Travail demandé: Convertissez en liste numérotée les lignes du matériau ci-dessous, depuis celle qui contient « 668x449 pixels. Task: Select » jusqu'à la fin, sans reprendre les lignes vides. Laissez les images hors de votre réponse.

Données fournies:
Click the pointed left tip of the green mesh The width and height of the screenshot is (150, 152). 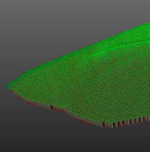8,87
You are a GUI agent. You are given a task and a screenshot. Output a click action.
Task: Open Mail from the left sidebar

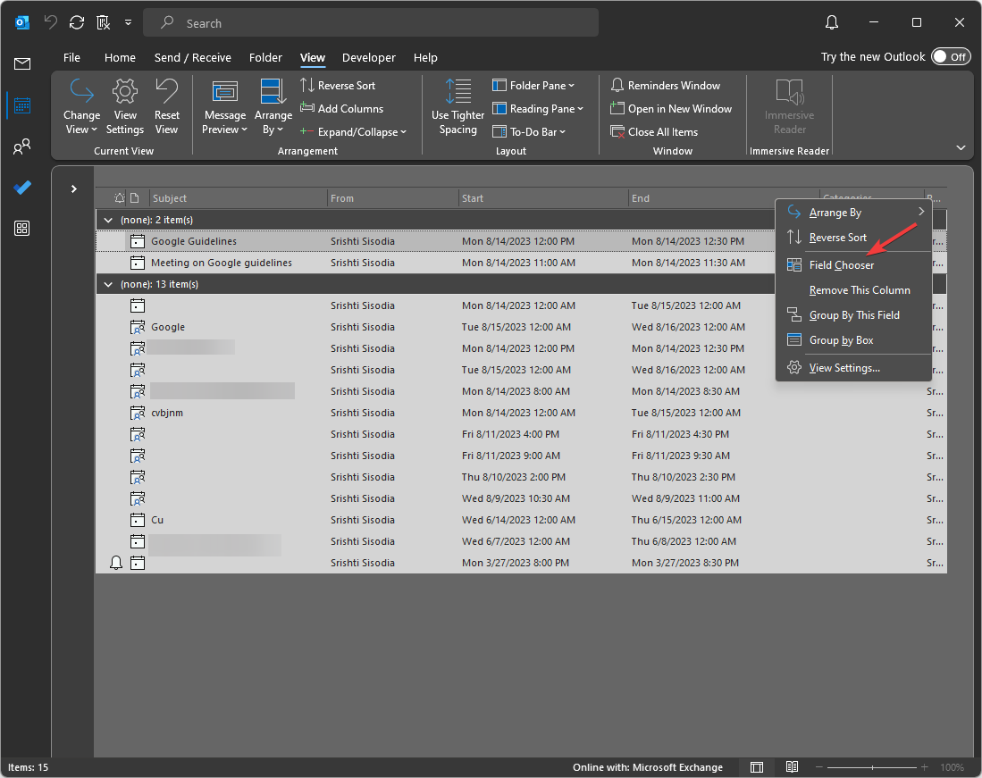pos(21,63)
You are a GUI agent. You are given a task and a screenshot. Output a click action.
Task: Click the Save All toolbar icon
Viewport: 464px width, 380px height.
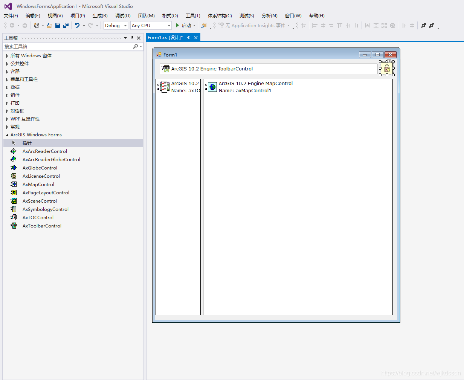pos(66,26)
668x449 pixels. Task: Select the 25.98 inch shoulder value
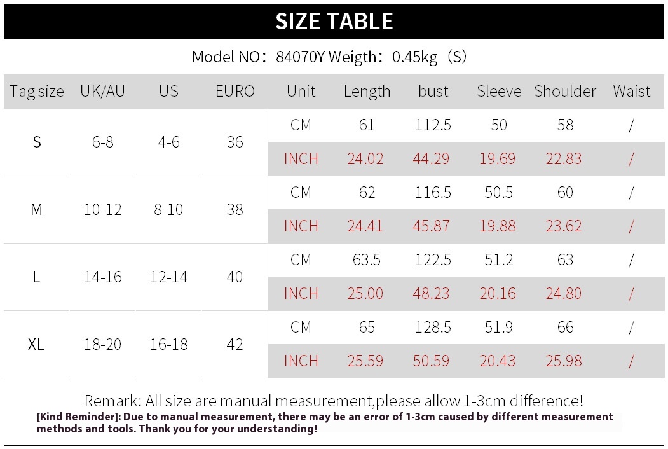(x=564, y=361)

Réponse:
1. 668x449 pixels. Task: Select the 25.98 inch shoulder value
2. (x=564, y=361)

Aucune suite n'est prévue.